Information given:
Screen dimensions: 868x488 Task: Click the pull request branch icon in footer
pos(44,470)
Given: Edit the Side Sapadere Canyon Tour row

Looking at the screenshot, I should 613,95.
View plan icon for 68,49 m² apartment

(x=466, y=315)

About this task: The whole listing must be reproduced exactly. Do not skip a line.

Exercise result:
Screen dimensions: 868x488 Task: Click the pull request branch icon in footer
pos(44,470)
Given: Edit the Side Sapadere Canyon Tour row

Looking at the screenshot, I should 613,95.
View plan icon for 68,49 m² apartment

(x=466, y=315)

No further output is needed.